Ma Giuseppe è, soprattutto, padre e marito. Vigile, presente, premuroso. Di cui ci si può fidare. Che costruisce, giorno dopo giorno, il duro e magnifico mestiere di padre d’un bimbo unico e speciale, e di marito d’una donna irripetibile e straordinaria. Forse si ricorda della sua infanzia, di quando, anche lui, un giorno, è stato figlio e bambino. E non si lamenta delle marachelle del suo piccolo, non si adira delle sue monellerie, non protesta per i suoi magri averi, non si dispera perché non riesce ad arrivare alla fine del mese. Come tutti gli uomini del suo tempo. Lui no. Lui lavora, osserva, talìa. Guarda Gesù e Maria. E custodisce un segreto, dentro di sé. In silenzio.

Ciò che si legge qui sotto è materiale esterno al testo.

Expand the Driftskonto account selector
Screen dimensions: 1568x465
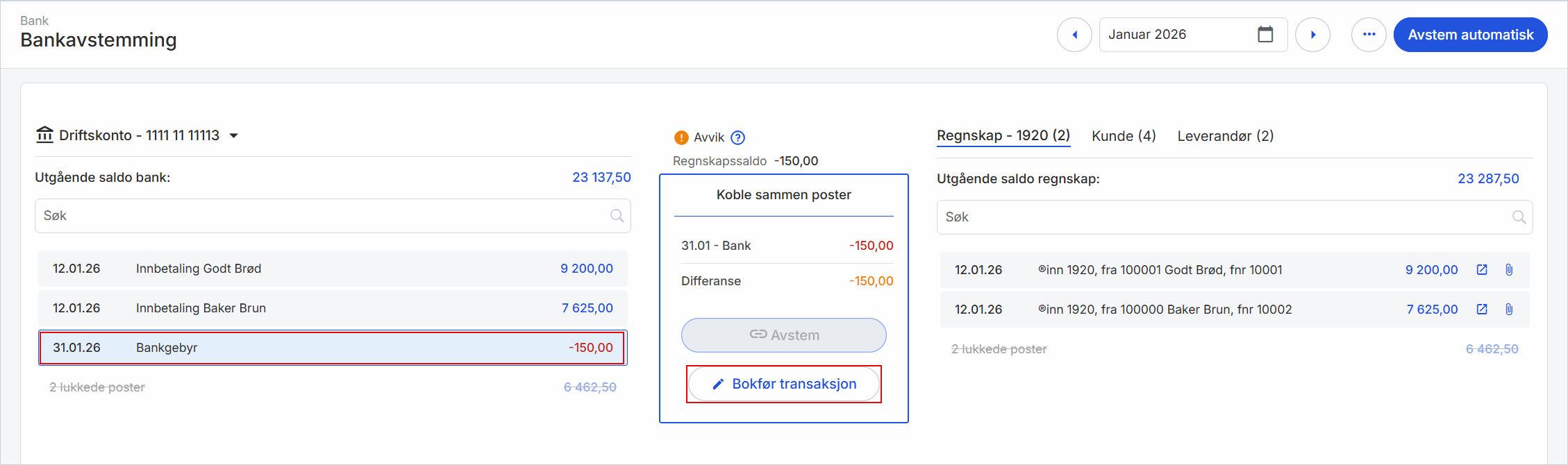click(x=235, y=136)
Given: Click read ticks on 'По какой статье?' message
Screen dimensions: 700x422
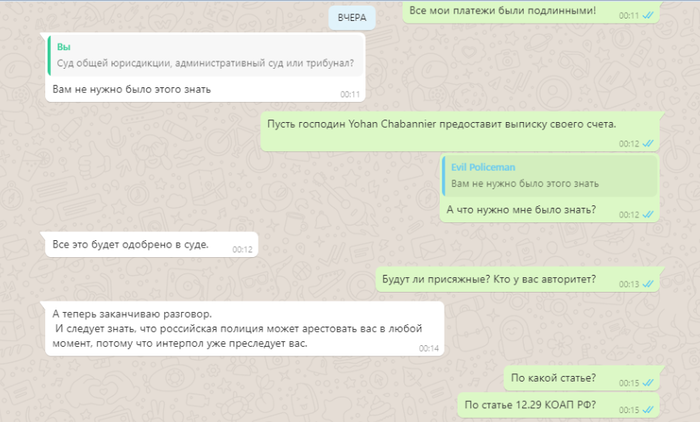Looking at the screenshot, I should tap(648, 383).
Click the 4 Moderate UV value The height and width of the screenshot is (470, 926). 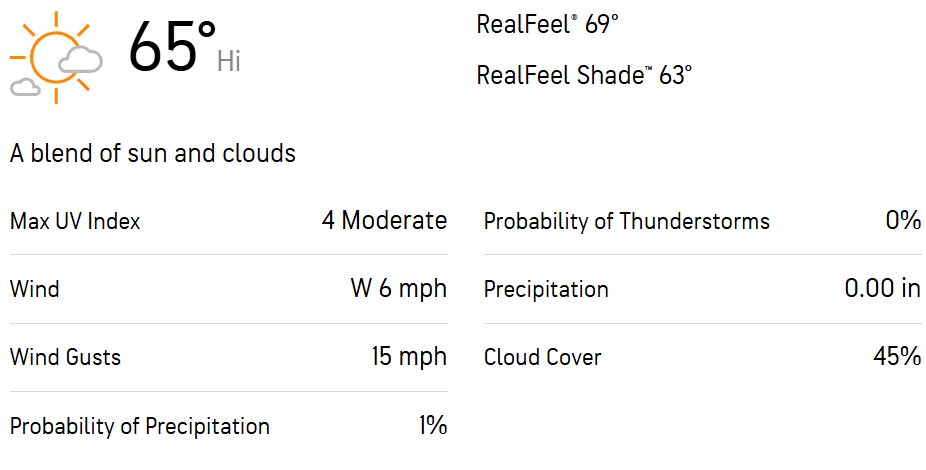(x=384, y=221)
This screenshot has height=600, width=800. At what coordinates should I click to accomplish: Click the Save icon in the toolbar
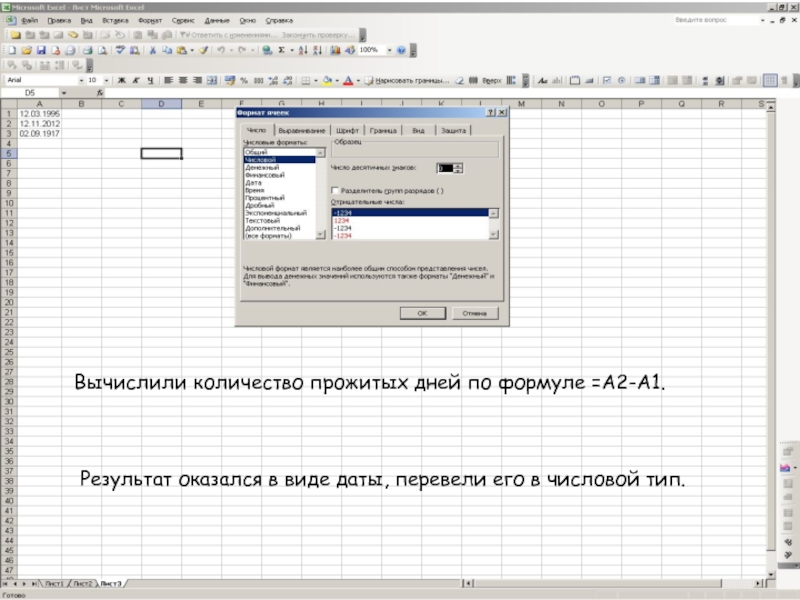pos(40,49)
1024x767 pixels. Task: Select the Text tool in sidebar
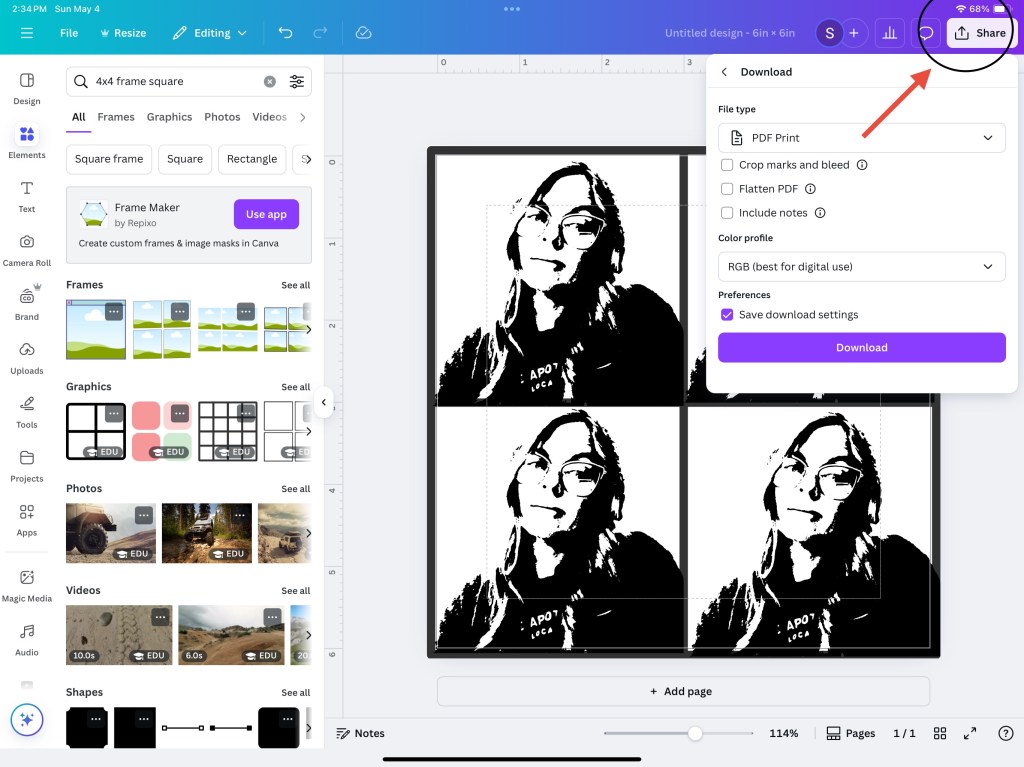(27, 195)
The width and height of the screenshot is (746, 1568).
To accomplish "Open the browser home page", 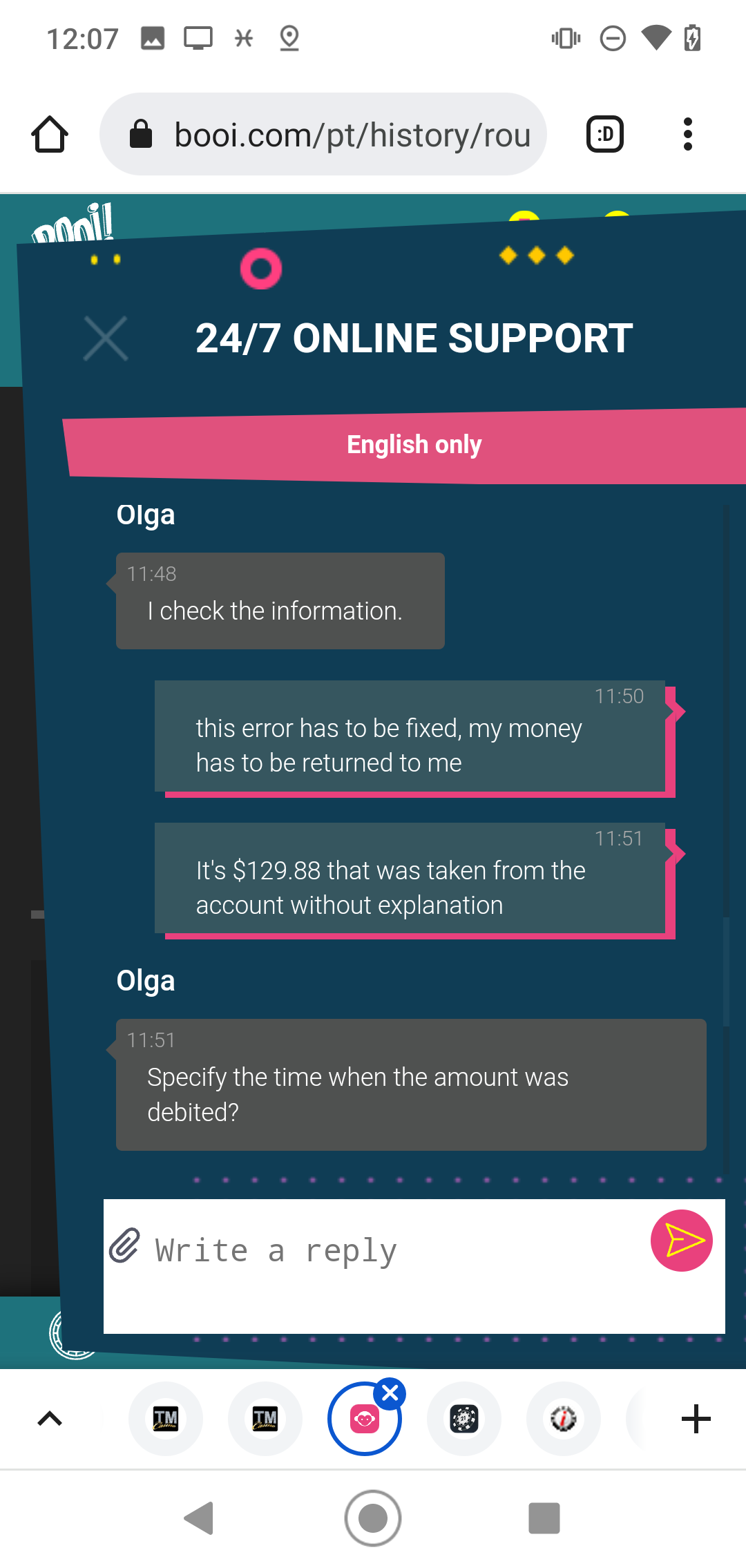I will [x=50, y=134].
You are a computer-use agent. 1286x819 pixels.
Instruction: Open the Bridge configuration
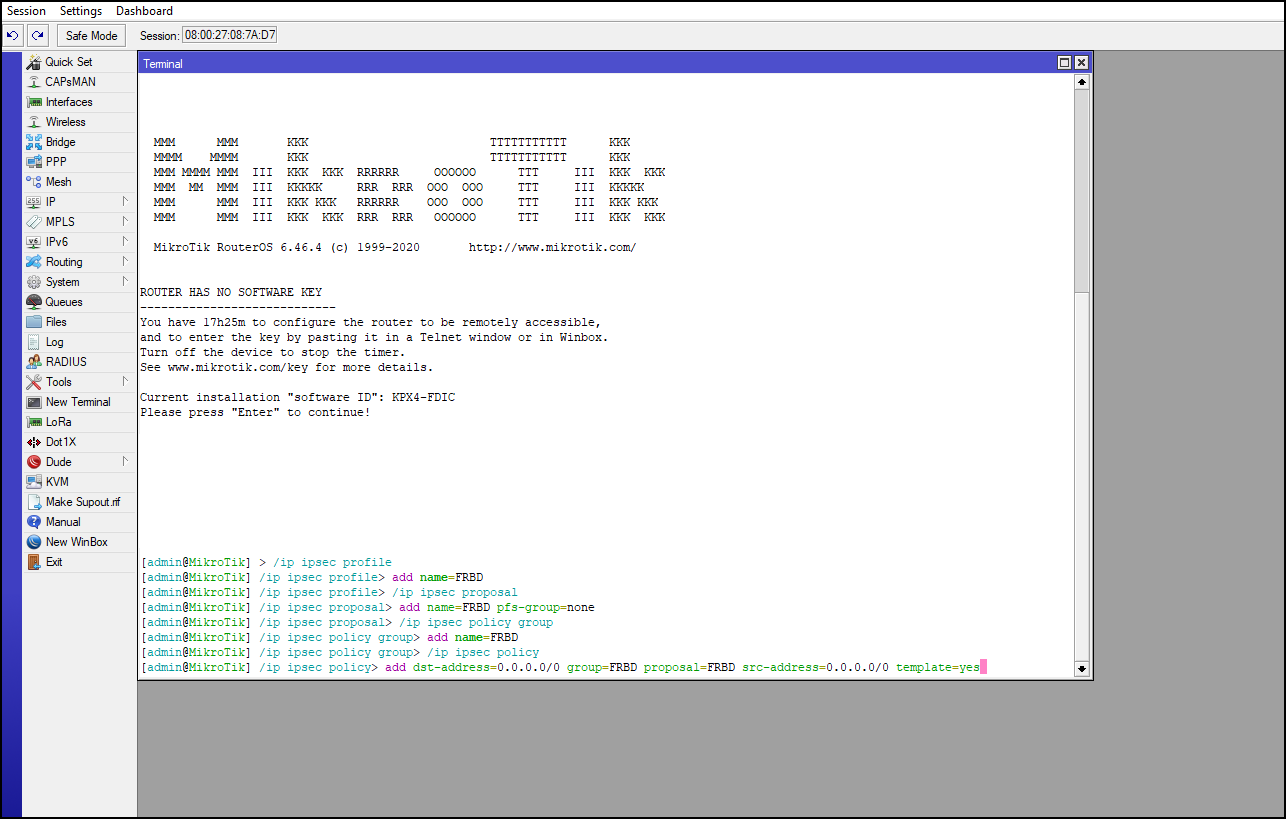click(x=63, y=141)
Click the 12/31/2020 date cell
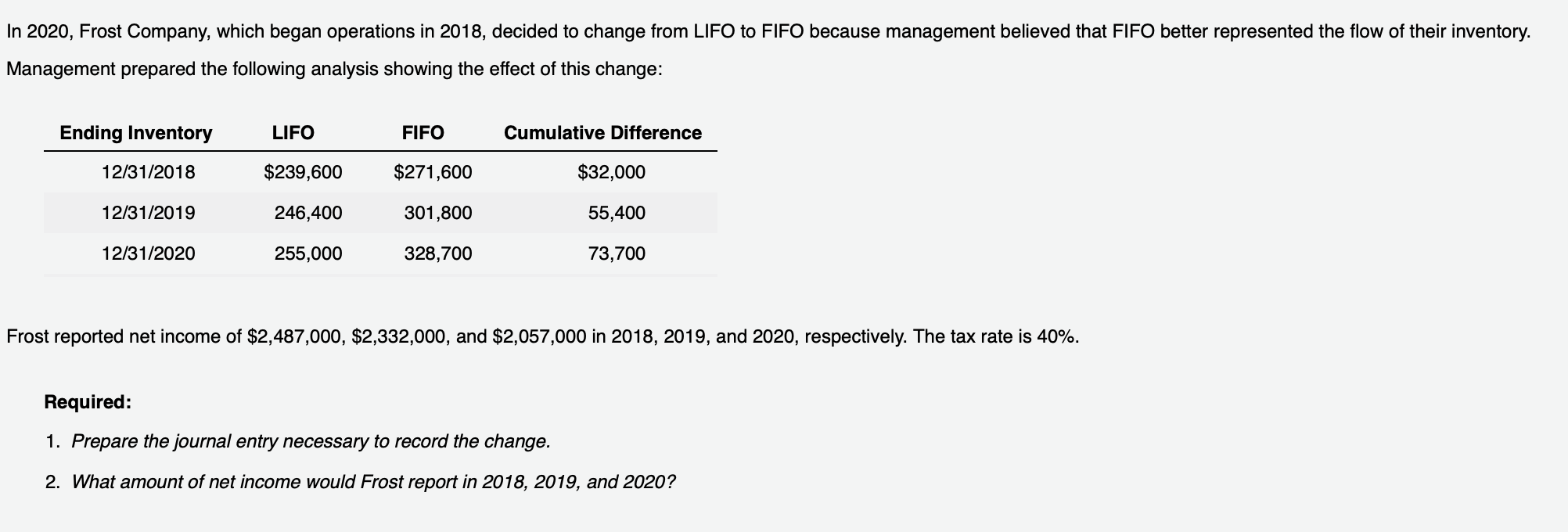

Non si siede e non si inginocchia, per non perdere tempo, per completare la sua opera. E sogna. Sogna l’angelo che gli dice di non temere, che lo rasserena sulle nozze con Maria. Sogna l’angelo che lo invita a lasciare la sua casa per rifugiarsi in Egitto, per evitare la furia violenta di Erode. Sogna, sicuramente, suo figlio già grande, in viaggio verso Gerusalemme lungo le bianche strade della Galilea. Giuseppe è un uomo d’altri tempi e proprio per questo è un sognatore.
Perché i sogni non sono roba da ragazzi, ma appartengono ai padri, agli educatori. Sognare è difficile e pericoloso, accende entusiasmo, passione, desiderio, strade da percorrere, montagne da superare. I sogni possono anche sfumare, un bel mattino, come neve al sole. E i padri lo sanno.
Per questo sono prudenti e misurati nei sogni, e nella vita. Senza fare un passo più lungo delle proprie gambe. I sogni, diceva il poeta William Butler Yeats, sono il luogo misterioso in cui le responsabilità hanno inizio. E un padre lo sa, lo ha imparato sulla propria pelle, tra tentativi ed errori.
E Giuseppe lavora e sogna per consegnare il futuro al suo bambino. Non può essere ingordo di sogni, altrimenti si aliena dalla realtà, ma non può neanche farne a meno, per non diventare come uno di quei falegnami che pensa solo al legno e mai all’albero che lo ha generato. Giuseppe sogna quanto basta, poi si rimbocca la tunica e, senza che il bambino se ne accorge, torna al lavoro quotidiano. Taglia la legna e pensa all’albero, e al futuro.